What you will do |
Looking at the entries underneath, work out how many lines contain "computer". Write only that number.

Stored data
******************************

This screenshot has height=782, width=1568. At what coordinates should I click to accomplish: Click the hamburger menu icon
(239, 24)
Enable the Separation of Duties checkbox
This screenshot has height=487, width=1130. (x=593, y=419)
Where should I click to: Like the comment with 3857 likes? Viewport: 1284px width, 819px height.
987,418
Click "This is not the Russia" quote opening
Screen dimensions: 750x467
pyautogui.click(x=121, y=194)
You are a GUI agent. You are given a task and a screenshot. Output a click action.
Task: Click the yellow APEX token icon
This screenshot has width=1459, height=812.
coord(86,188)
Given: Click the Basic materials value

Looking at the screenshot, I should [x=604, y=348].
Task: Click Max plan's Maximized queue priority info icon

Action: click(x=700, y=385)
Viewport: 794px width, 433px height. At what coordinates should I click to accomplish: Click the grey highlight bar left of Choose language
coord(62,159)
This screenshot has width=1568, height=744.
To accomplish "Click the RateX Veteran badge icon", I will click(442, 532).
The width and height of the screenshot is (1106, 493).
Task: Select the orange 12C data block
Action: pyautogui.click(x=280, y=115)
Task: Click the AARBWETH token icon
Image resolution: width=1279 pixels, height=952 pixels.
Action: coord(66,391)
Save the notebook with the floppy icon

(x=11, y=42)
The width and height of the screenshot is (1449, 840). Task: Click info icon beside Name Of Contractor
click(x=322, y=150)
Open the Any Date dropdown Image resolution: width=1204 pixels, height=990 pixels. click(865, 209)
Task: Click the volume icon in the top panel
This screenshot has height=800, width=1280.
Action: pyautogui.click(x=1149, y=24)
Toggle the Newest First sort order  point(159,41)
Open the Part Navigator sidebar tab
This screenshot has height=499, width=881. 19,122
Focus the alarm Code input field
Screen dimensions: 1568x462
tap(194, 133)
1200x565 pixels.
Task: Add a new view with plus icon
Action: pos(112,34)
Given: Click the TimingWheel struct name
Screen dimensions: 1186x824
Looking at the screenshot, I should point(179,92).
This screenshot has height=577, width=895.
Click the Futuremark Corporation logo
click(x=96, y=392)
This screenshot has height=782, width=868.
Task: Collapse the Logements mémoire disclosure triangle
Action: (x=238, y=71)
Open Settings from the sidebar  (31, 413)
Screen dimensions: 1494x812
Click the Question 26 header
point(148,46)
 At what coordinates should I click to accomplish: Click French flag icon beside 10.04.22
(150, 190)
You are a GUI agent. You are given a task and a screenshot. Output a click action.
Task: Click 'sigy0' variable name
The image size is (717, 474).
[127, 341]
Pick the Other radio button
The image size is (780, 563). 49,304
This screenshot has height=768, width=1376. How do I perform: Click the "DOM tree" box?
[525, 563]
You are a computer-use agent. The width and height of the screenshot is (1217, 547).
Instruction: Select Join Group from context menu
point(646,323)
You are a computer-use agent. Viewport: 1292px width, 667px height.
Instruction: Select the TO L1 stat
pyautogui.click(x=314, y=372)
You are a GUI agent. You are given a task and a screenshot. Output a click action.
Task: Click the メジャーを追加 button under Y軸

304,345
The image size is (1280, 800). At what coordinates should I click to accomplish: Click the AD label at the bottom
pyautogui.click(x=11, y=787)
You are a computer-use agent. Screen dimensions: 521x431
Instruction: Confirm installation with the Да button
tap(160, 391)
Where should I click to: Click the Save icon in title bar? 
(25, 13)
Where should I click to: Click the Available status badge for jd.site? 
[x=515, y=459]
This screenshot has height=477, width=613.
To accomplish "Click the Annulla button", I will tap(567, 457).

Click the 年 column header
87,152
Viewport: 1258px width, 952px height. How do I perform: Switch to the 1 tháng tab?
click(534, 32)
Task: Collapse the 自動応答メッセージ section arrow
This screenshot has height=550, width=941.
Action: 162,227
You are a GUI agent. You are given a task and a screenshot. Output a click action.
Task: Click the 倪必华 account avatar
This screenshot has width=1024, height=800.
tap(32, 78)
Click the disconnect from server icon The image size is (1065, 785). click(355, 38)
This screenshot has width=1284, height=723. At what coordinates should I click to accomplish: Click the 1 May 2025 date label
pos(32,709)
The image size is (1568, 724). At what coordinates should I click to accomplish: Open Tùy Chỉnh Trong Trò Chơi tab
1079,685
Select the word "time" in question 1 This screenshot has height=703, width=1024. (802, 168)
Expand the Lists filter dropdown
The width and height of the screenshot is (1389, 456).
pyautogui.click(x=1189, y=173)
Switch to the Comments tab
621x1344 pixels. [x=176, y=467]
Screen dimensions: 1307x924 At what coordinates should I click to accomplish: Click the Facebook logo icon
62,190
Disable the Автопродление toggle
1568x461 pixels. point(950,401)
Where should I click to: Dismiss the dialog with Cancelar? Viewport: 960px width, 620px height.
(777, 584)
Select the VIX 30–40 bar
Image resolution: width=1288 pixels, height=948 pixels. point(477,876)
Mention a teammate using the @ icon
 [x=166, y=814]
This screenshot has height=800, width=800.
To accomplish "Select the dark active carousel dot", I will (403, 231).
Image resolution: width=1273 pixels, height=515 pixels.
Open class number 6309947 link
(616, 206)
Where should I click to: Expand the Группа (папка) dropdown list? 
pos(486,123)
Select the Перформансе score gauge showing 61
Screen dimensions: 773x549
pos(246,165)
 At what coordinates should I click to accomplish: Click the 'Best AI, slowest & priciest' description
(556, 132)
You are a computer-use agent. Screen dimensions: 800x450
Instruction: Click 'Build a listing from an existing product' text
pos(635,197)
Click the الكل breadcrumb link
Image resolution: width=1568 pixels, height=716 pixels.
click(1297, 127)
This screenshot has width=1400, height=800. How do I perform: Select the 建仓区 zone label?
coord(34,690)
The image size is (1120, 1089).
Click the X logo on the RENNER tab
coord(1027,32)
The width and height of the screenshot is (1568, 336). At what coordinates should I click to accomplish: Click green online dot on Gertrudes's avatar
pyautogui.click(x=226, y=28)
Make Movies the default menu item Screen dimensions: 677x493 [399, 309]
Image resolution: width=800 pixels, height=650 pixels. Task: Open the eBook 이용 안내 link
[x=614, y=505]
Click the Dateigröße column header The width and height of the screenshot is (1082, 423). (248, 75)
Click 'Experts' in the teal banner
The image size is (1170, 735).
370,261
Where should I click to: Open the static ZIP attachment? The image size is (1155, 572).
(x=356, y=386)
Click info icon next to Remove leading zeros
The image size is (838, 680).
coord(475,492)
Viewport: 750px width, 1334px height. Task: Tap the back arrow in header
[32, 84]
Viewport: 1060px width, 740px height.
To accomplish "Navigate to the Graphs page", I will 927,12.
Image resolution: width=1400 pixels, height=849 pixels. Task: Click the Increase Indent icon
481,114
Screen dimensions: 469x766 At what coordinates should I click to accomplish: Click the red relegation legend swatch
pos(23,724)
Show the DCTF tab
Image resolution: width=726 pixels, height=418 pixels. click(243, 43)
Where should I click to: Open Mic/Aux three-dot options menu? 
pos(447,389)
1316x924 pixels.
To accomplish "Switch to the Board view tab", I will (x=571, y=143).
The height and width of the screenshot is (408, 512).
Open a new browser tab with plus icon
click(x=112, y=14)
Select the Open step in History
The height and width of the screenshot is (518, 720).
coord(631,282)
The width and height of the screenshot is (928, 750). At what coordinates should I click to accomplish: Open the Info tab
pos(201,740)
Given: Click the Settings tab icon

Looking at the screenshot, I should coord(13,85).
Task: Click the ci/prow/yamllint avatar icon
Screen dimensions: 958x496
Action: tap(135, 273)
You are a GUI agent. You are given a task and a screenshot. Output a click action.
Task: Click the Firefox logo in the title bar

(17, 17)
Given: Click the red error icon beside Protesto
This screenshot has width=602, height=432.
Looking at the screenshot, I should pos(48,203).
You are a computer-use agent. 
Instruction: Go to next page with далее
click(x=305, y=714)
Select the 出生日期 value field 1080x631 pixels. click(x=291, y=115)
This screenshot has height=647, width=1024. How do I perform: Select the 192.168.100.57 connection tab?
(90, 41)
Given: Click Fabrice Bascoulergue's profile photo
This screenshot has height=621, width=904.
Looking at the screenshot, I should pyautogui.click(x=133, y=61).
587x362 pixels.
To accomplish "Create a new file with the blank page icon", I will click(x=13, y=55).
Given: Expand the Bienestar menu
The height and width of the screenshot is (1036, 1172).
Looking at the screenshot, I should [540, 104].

******************************

Solution for this exercise |
5